Il motivo di ricorso deve ritenersi infondato. E’ infatti valida la procura "ad litem" conferita da persona chiaramente identificabile, che abbia dichiarato la propria qualità di legale rappresentante dell’ente ricorrente, mentre incombe su colui che nega tale qualità l’onere di fornire la prova contraria (Cassazione civile, sezione 3, n. 575 del 17 gennaio 2001). La parte ricorrente avrebbe dovuto in ogni caso dimostrare di aver contestato tempestivamente la predetta qualità in modo da consentire al soggetto che aveva sottoscritto la procura speciale alle liti di indicare l’atto di conferimento dei poteri rappresentativi o della diversa situazione abilitante (cfr.
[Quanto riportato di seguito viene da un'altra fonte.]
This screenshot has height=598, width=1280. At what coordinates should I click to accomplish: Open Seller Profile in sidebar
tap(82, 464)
Cassazione civile, sezione 3, n. 13381 dell’8 giugno 2007).

2. Sono fondati gli ulteriori motivi di ricorso.

L’art. 12 prevede due fattispecie di presupposti impositivi distinti:

1) la pubblicità ordinaria, effettuate mediante insegne, cartelli simili (disciplinata dai commi uno e due), 2) la pubblicità effettuata mediante affissioni dirette, anche per conto altrui di manifesti simili su apposite strutture adibite all’esposizione di tali mezzi.

Il D.Lgs. n. 507 del 1993, art. 12 vigente ratione temporis, prevedeva che "1. per la pubblicità effettuata mediante insegne, cartelli, locandine, targhe, stendardi o qualsiasi altro mezzo non previsto dai successivi articoli, la tariffa dell’imposta per ogni metro quadrato di superficie e per anno solare è la seguente….2.
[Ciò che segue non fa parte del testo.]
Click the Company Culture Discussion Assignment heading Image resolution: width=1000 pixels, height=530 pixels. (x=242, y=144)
Per le fattispecie pubblicitarie di cui al comma 1 che abbiano durata non superiore a tre mesi si applica per ogni mese o frazione una tariffa pari ad un decimo di quella ivi prevista. 3. Per la pubblicità effettuata mediante affissioni dirette, anche perconto altrui, di manifesti e simili su apposite strutture adibite alla esposizione di tali mezzi si applica l’imposta in base alla superficie complessiva degli impianti nella misura e con le modalità previste dal comma 1.

Il comma 3 ha effettuato un espresso rinvio quanto alla "misura e modalità" della imposta, al solo comma 1 e non al comma 2, non trovando, quindi applicazione, la successiva modifica normativa, in vigore dal 1 gennaio 2001 che ha modificato il comma 3 inserendo anche il comma 2 tra le modalità di pagamento dell’imposta, stabilendo una durata prestabilita connaturale al tipo di impianti questioni, indipendentemente dallo sfruttamento dell’impianto e dell’invio di messaggi pubblicitari, dovendosi, all’epoca, valutare l’idoneità astratta dell’impianto ricevere messaggi ai fini dell’imposta, di là delle scelte concrete dell’operatore durante il periodo di durata della concessione, prevedendo un periodo di imposta fisso e non inferiore all’anno.

Con riferimento al caso di pubblicità per affissione diretta effettuata da società su impianti di proprietà e per conto di terzi, la modifica al D.Lgs. 15 novembre 1993, n. 507, art. 12, comma 3, introdotta dalla L. 23 dicembre 2000, n. 388, art. 145, comma 56, ha portata innovativa e, quindi, è priva di efficacia retroattiva (così come la Delib. n. 42 in data 27 gennaio 2001, con cui il consiglio comunale di Roma dava pronta attuazione – ai sensi del D.Lgs. n. 507 del 1993, art. 3 – alla suddetta disposizione innovativa), per cui alle fattispecie impositive di data anteriore non può essere applicata la tariffa commisurata alla durata non superiore a tre mesi del messaggio pubblicitario, ma il precedente sistema di calcolo dell’imposta in questione, riferito all’anno solare (Cassazione civile, sezione 5, n. 1915 del 30 gennaio 2007 e n. 2826 del 7 febbraio 2008).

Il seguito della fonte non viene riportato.